Disappointed, Karlheinz left the church choir and moved to North Miami Beach to live with his estranged parents, Moribundo and Stella Stockhausen, where he got a part-time job writing music for the local forecast on The Weather Channel. Suppressing his urge to compose more abrasive melodies with wacky lyrics led to his after-hours dabbling in musique concrete, which in turn led to his first three important compositions, Gruppen, Stimmung, and Le Flambeau Oriange, or, Picnic in the Park. Based partly on the avant-gardliness of the music's vocal lines and partly on a set of compromising photographs of the staff held in escrow by Karlheinz's German cousins, Betty Sue and Steve Stockhausen, the Cologne Yodeling Academy immediately offered him a teaching position. Stella urged him to take the job, but Mo advised him to stay in Florida, where he hoped to continue to skim off ten percent of the lad's monthly social security checks.

Karlheinz did neither, opting instead to enter Julliard as a theater major. His twin nieces, Stagger Lee and Stigmata Stockhausen, were already there, hoping to parlay their colossal noggins into thespian notoriety and follow in the footstools of their brother, Ambergris. For two years, Karl studied method acting with Konstantin Stockhausen-Stanislavsky -- who was not related -- but never got beyond miming walking against the wind.
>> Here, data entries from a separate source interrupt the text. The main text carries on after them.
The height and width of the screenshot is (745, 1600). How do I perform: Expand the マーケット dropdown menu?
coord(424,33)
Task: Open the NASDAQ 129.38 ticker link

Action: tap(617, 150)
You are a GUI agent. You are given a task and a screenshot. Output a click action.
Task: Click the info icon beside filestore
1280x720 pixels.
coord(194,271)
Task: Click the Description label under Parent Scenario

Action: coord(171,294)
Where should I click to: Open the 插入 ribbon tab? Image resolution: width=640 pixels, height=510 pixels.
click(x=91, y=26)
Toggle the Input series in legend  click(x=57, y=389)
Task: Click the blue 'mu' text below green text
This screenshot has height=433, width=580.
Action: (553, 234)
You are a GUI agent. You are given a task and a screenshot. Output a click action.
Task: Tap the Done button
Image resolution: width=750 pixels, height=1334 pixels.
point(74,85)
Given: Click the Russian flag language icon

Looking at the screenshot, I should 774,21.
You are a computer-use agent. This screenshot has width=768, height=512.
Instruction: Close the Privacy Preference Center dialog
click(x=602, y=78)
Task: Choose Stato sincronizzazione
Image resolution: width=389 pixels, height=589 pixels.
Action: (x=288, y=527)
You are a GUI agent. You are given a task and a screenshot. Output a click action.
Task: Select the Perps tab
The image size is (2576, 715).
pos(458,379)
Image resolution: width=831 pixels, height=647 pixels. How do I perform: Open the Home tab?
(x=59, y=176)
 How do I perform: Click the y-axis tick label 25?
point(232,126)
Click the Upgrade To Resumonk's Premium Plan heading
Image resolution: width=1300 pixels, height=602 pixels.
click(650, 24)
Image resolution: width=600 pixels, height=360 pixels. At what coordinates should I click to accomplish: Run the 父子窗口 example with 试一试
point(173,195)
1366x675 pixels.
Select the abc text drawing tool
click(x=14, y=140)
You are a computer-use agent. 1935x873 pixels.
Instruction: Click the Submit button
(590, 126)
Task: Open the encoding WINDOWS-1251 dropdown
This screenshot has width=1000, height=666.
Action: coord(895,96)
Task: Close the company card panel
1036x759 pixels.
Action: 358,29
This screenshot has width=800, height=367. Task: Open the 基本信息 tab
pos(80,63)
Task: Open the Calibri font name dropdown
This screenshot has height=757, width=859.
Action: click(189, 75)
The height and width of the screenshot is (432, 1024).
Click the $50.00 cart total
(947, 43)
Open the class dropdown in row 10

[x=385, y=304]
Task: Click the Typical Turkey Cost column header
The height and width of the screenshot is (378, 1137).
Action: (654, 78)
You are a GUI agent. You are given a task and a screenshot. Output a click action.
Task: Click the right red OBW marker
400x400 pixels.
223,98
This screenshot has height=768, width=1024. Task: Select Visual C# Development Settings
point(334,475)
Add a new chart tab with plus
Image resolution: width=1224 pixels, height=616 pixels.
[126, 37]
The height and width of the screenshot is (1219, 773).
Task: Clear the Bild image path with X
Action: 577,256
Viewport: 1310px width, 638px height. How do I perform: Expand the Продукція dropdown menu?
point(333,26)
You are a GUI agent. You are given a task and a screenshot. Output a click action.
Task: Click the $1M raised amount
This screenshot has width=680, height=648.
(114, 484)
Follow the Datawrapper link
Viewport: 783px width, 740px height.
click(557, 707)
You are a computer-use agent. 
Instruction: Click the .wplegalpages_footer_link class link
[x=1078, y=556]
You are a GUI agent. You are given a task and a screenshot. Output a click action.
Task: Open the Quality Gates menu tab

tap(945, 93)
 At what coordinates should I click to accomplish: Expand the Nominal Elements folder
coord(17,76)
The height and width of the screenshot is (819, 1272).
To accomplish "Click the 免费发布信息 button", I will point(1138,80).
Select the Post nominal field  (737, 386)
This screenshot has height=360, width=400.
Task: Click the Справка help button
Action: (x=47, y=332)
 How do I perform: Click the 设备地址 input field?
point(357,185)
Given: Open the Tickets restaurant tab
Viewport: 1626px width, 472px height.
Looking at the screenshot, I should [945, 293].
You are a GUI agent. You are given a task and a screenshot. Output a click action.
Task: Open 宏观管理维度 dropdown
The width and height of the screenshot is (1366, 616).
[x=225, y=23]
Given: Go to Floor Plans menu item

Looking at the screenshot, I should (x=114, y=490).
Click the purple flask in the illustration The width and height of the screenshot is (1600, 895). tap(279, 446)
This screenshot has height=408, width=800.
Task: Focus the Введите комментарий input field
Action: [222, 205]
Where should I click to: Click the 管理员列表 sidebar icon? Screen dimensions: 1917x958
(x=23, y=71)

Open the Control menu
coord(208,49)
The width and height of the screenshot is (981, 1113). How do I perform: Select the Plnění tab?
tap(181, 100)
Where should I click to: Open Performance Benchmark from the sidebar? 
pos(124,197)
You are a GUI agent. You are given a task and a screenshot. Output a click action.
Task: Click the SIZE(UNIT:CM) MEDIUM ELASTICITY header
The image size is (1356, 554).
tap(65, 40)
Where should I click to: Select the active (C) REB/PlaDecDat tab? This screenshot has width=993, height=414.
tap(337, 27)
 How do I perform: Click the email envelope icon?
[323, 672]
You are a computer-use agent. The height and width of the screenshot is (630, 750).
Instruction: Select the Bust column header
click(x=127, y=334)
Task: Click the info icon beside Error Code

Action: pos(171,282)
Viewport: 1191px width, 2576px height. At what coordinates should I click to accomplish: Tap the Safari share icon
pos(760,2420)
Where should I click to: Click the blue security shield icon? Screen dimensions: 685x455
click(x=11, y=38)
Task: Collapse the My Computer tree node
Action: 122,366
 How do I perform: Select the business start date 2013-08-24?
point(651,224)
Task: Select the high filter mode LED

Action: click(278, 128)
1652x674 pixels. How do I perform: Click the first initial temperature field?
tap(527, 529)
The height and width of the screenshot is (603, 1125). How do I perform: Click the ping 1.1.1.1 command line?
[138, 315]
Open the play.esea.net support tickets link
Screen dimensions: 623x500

However, in one improv class, he divided his classmates into four choral groups, gave instruments to 13 others, assigned Konstantin the role of soprano, and dubbed the ensuing musical caterwauling "In a Minute." A favorably restrained review from brother-in-law Levi von Stockhausen led to the first in a series of commissions, and the rest is avant-garde history and adipose tissue cleavage.

Kalvos & Damian's New Music Bazaar is making its own history today with Episode 170, the number in the Fibonacci sequence most likely to qualify for financial assistance, a topic that will be bandied about later by the progressively fiduciarially needy Kalvos.